• FRAGMENTO DE TEXTO

Sentía curiosidad por el estadio del Montpellier, situado al final de una de las líneas de tranvía, en el barrio de Mosson –tiene parada con su nombre, ‘Stade de la Mosson’-. Fuimos en la tarde de un martes soleado, y al contrario que otras ciudades donde el campo está bañado por las masas, éste presentaba un aspecto como de abandono, en un barrio frecuentado por marroquíes y franceses de ascendencia africana. En una de las escalerillas que daban acceso al estadio se podían ver botellitas de alcohol vacías y paquetes de tabaco. Sin embargo, al mirar por uno de los resquicios, se podía contemplar parte de las gradas y el césped. Hubiera dado lo que fuera por haber podido entrar y presenciar un partido.

Me dijo mi colega Samuel que en esta ciudad el fútbol siempre había sido el deporte que peor se daba. Eran mejores en balonmano o rugby, donde ahora mismo el Montpellier marcha segundo, a dos puntos del líder, el Toulon. Tuvimos la suerte de entrar en los alrededores del estadio de rugby, situado cerca de la casa del padre de Samuel, y pudimos echarnos fotos con algunos jugadores, entre ellos una de las estrellas de la selección francesa. Muy amables, avisaron a dos corpulentos jugadores argentinos para poder hablar con ellos en castellano. Nos hablaron de las ganas que tenían de viajar a España y se quejaban del clima en Montpellier. Fue genial.

(Entradas de datos guardadas)

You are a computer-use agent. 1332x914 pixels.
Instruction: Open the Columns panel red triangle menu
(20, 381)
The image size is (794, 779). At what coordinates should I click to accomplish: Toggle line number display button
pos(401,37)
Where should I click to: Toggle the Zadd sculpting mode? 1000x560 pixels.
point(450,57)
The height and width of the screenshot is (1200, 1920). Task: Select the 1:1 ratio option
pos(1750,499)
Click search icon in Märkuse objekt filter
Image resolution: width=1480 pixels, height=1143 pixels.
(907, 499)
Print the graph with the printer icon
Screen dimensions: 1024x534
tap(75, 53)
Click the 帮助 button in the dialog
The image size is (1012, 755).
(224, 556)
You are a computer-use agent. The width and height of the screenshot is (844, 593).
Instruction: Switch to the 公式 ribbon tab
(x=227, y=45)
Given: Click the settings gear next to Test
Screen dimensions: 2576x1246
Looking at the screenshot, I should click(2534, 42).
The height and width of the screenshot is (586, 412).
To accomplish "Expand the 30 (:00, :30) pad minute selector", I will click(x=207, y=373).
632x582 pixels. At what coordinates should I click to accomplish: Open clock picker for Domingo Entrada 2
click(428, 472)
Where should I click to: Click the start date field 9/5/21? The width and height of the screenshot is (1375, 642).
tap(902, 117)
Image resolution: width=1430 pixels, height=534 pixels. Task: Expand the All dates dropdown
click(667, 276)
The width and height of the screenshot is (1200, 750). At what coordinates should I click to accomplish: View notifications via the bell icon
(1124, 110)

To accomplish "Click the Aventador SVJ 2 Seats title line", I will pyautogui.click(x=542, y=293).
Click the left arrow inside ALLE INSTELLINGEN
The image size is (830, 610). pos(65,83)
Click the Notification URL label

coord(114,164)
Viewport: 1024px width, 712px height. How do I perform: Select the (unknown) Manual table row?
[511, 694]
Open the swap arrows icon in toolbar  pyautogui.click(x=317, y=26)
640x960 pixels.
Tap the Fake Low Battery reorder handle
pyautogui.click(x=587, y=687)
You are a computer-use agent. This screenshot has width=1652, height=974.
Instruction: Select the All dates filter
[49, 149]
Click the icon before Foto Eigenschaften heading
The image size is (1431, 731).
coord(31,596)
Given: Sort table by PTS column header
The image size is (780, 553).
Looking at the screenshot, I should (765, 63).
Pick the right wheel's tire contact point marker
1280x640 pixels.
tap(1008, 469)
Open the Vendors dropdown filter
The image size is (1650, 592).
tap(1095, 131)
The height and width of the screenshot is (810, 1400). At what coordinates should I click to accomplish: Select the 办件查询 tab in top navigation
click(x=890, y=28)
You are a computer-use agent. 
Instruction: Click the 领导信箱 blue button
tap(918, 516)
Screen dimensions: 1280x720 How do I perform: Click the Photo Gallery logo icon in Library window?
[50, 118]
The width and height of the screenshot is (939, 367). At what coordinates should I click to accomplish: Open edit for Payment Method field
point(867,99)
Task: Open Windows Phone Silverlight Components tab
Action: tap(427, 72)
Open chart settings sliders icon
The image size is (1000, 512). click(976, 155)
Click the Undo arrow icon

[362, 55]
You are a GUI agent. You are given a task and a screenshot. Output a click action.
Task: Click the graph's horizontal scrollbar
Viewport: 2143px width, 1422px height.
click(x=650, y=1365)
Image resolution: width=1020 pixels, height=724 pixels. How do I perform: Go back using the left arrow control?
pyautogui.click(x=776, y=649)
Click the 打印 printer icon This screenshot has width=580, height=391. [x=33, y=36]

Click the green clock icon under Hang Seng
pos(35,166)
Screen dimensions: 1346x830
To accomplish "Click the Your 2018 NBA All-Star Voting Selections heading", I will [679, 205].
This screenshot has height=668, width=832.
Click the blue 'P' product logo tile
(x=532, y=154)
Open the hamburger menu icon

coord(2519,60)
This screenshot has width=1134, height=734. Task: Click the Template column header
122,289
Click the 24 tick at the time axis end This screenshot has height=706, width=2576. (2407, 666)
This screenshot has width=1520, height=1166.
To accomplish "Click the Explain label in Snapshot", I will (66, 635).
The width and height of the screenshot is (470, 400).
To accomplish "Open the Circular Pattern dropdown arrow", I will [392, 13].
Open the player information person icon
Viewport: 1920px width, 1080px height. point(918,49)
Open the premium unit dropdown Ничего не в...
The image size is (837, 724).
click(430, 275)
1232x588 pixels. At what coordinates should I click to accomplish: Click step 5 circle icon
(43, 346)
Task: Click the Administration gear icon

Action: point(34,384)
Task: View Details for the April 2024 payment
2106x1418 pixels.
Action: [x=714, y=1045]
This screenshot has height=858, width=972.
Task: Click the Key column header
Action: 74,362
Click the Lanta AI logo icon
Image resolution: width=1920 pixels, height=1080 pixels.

• CONSIGNA
Transcribe completo y sin cambios el fragmento de arriba sobre los estadios de Montpellier.

• RESPUESTA FINAL
Sentía curiosidad por el estadio del Montpellier, situado al final de una de las líneas de tranvía, en el barrio de Mosson –tiene parada con su nombre, ‘Stade de la Mosson’-. Fuimos en la tarde de un martes soleado, y al contrario que otras ciudades donde el campo está bañado por las masas, éste presentaba un aspecto como de abandono, en un barrio frecuentado por marroquíes y franceses de ascendencia africana. En una de las escalerillas que daban acceso al estadio se podían ver botellitas de alcohol vacías y paquetes de tabaco. Sin embargo, al mirar por uno de los resquicios, se podía contemplar parte de las gradas y el césped. Hubiera dado lo que fuera por haber podido entrar y presenciar un partido.

Me dijo mi colega Samuel que en esta ciudad el fútbol siempre había sido el deporte que peor se daba. Eran mejores en balonmano o rugby, donde ahora mismo el Montpellier marcha segundo, a dos puntos del líder, el Toulon. Tuvimos la suerte de entrar en los alrededores del estadio de rugby, situado cerca de la casa del padre de Samuel, y pudimos echarnos fotos con algunos jugadores, entre ellos una de las estrellas de la selección francesa. Muy amables, avisaron a dos corpulentos jugadores argentinos para poder hablar con ellos en castellano. Nos hablaron de las ganas que tenían de viajar a España y se quejaban del clima en Montpellier. Fue genial.